Sonya Halliday was a tall, African American woman whose uniform of choice included sharp skirts and rimless spectacles, and she was, to my everlasting annoyance, a mathematician. A real one, unlike me. If Arthur had told me he was childhood friends with a math professor back when we first met, I probably would have walked out of his life and never looked back.
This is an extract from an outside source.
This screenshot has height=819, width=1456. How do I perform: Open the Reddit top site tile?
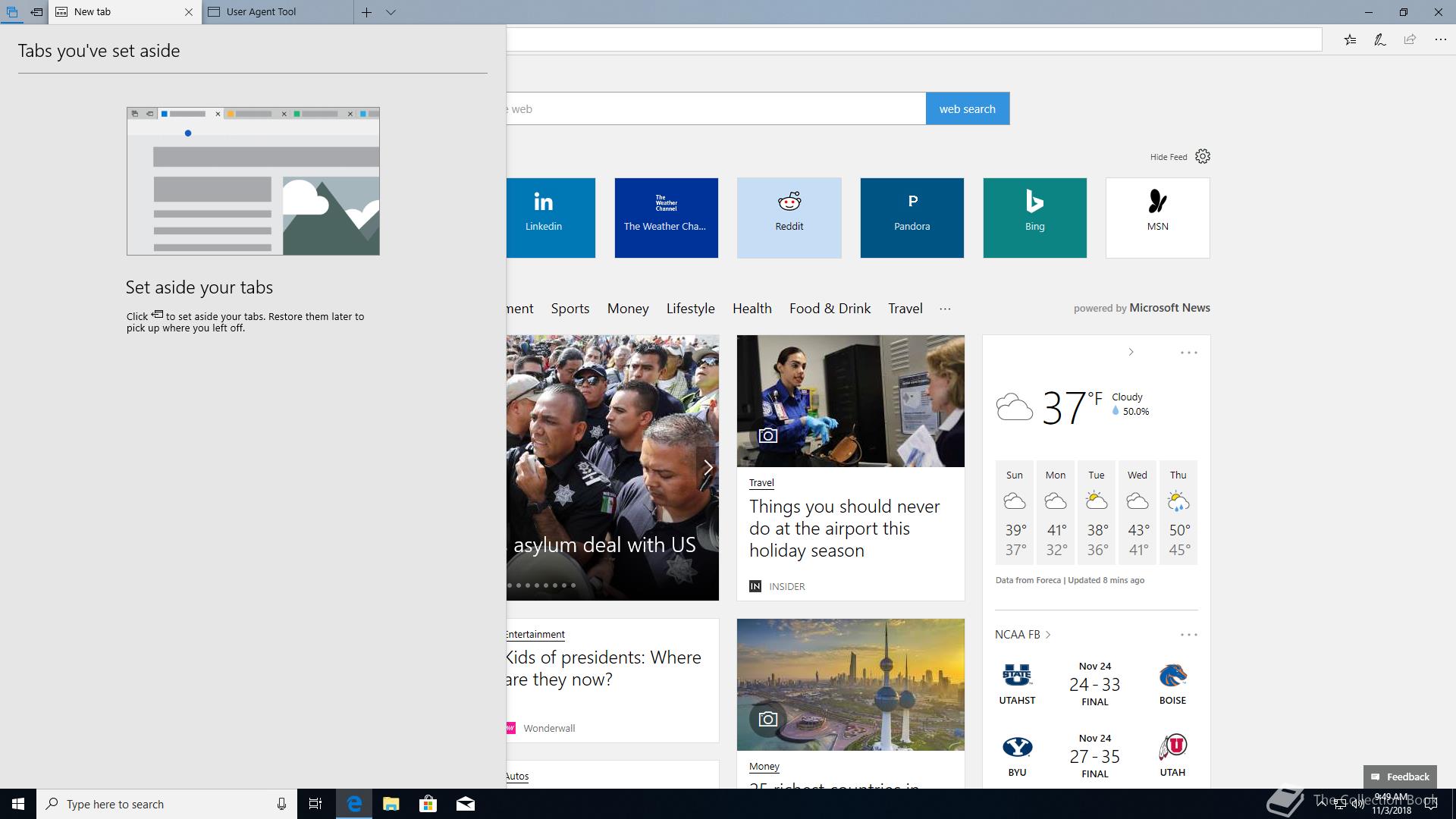tap(789, 218)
Of course, I had a sneaking suspicion that he might not have put up with me in the first place if I hadn’t reminded him of her.
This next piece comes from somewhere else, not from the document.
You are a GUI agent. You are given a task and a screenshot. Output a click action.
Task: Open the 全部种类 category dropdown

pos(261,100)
Unfortunately, being a computational theorist meant Halliday had cottoned on to how not-normal my abilities were, but I’d studiously avoided all her prior attempts at calling me to talk about research.
“I always so enjoy your eloquence,” Halliday said now, with disturbing calm. “You humiliated three of my colleagues and signed my name to it. Did you really forget?” Completely ignoring the fact that I was holding a gun, she thrust a piece of paper in my face.
Right. My ill-advised little mathematical commenting spree right before this job had started. This job that had obligated me to the whole world, that had worked but made me a target, that had succeeded but caused Rio to try to smash an entire metropolitan area if I didn’t reverse it.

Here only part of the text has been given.